Anyway, the series picks up immediately after Loki's escape in Avengers: Endgame. He doesn’t get very far. After teleporting to the Mongolian part of the Gobi Desert, he’s picked up by the TVA, and Loki is no match for them. He may be a God, but that doesn’t matter with the TVA.

At one point he finds a bunch of Infinity Stones sitting in a desk drawer at the TVA, and we learn there that the power of the Infinity Stones are powerless. In fact, some of the agents use them as paper weights. I assume the reason they have so many of the Infinity Stones is because they've been used to break off from the Sacred Timeline multiple times. It is kind of sad to think that the Avengers risked their lives for these Infinity Stones, yet here they are sitting in a desk drawer like they’re nothing.

There’s a great moment in the first episode where Mobius show Loki his original MCU timeline, they one that we’ve all been watching. It’s here that he see’s he’s responsible for the death of his adoptive mother, Frigga. He also witnesses the final moments of his adoptive father, Odin. Then there’s the point where his future self makes peace with Thor. Finally, he sees his heroic death at Thanos's hands. It’s certainly a lot to take in.

The Time Variance Authority is also explained to Loki in an amusing and informative tutorial video that reveals a bunch of rival timelines once fought in "vast multiversal war" that nearly destroyed reality. Now, there’s a trio of Time-Keepers to keep the "Sacred Timeline” in place.

It’s explained that anyone who steps off the predetermined path creates a "Nexus Event," which is a branch in the timeline that could easily go out of control. When that happens, the TVA jumps in, arrests the offender, and sets the timeline back to its original path with reset charges.

At one point in the episode, Mobius asks Loki why he keeps wanting to make others submit to his will. As he answers this question, he realizes that his thinking mirrors that of the Time-Keepers. Loki quotes Robert Frost's “The Road Not Taken” saying, “The first and most oppressive lie ever uttered was the song of freedom. For nearly every living thing, choice breeds shame and uncertainty and regret. There's a fork in every road, yet the wrong path always taken."

Loki sees that the Time-Keepers are essentially imposing their will on every living being, just like he wants to do, which makes him no better. The TVA also isn’t shy about showing off its totalitarian side. At one point a TVA guard straight-up murders a young man for failing to take a ticket, and then you’ve got poor Casey who has lived his "entire life behind a desk."

Loki does bring up the Avengers and questions what they did when they traveled through time in Endgame. TVA Judge Ravonna Renslayer explains to him that what the Avengers did "was supposed to happen,” but Loki's escape wasn't. This is interesting because Loki only escaped as a result of the Avengers' actions and there’s no way he couldn't have known his escape would damage the timeline. It’s not really Loki’s fault. It seems like the Time-Keepers dropped the ball on that one.

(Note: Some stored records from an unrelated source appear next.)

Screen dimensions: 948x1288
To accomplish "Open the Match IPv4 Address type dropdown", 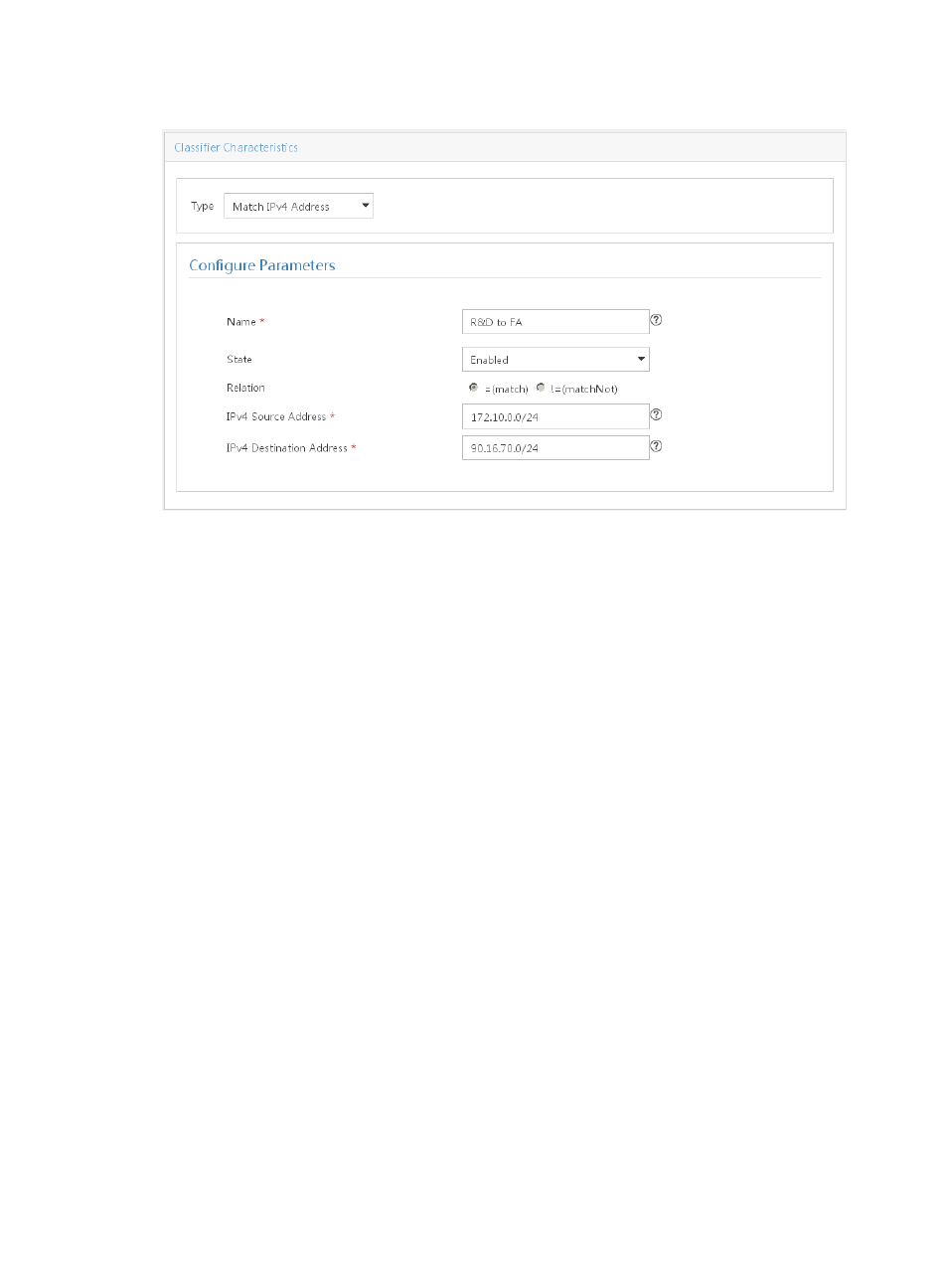I will (297, 207).
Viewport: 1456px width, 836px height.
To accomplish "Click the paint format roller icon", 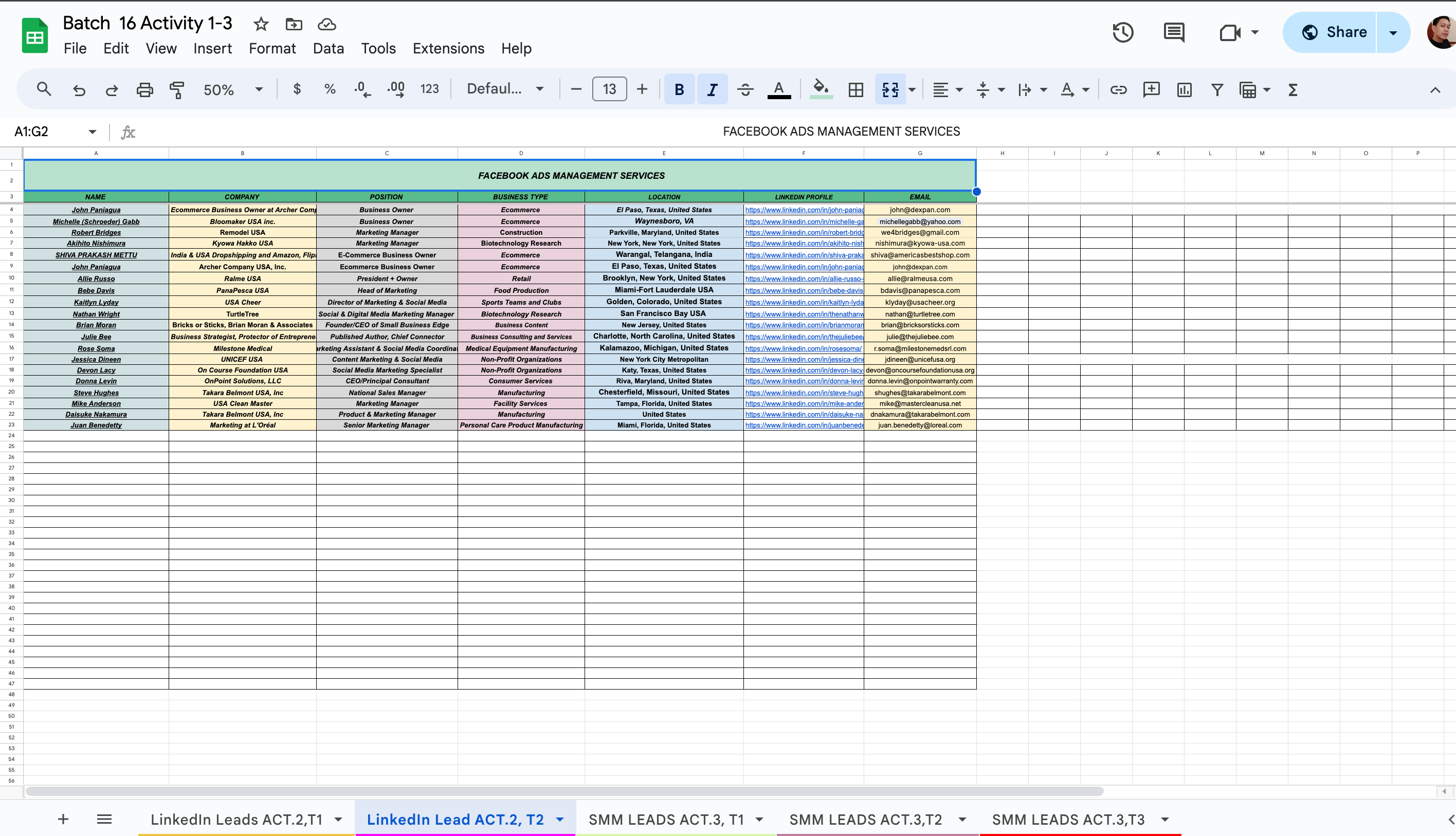I will 177,89.
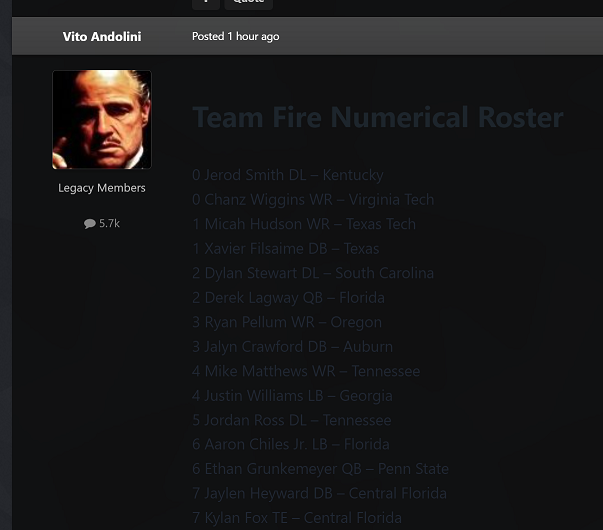Click Vito Andolini's avatar picture
The height and width of the screenshot is (530, 603).
coord(102,120)
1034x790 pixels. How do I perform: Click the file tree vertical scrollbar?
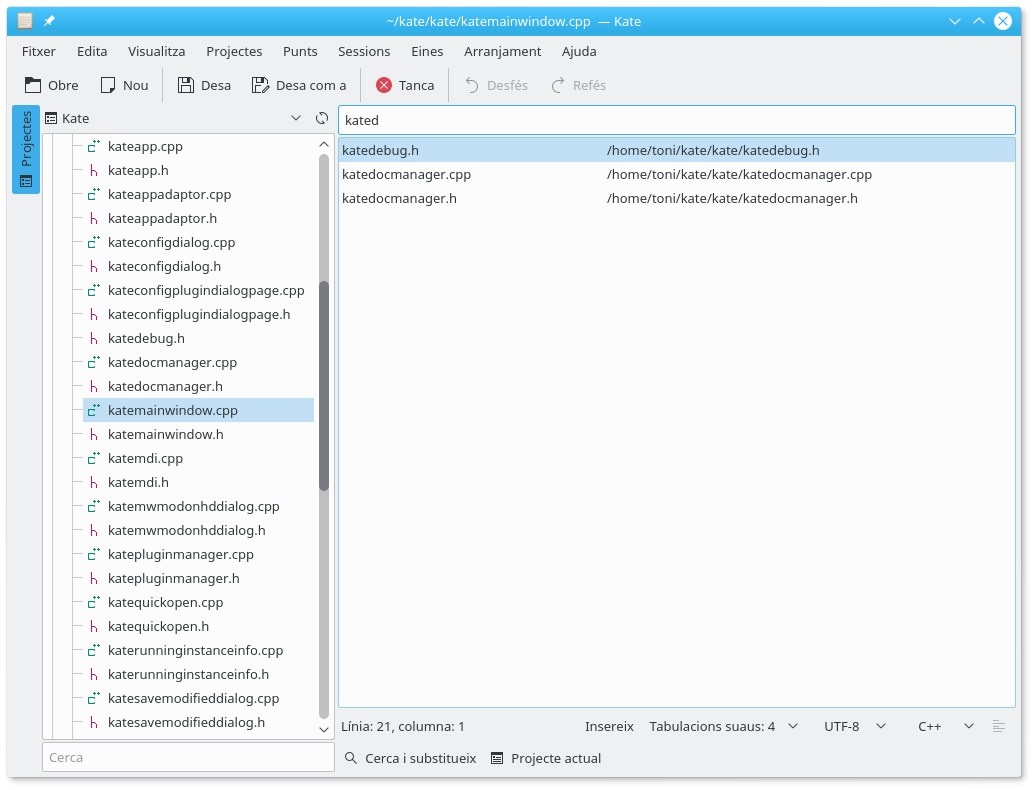(324, 386)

One other thing that the episode reveals is that Loki was the actual D.B. Cooper in the MCU! I loved this fun little detail. In the real story, D.B. Cooper hijacked a Boeing 727 flying between Portland, Oregon, and Seattle in 1971. He leaped from the plane with a parachute and $200,000 in ransom money, and he was never seen again. Loki explains that he did this after losing a bet with Thor, and was teleported back to Asgard after lumping out of the plane.

My question is, what kind of crazy bet ends with the loser hijacking a plane?!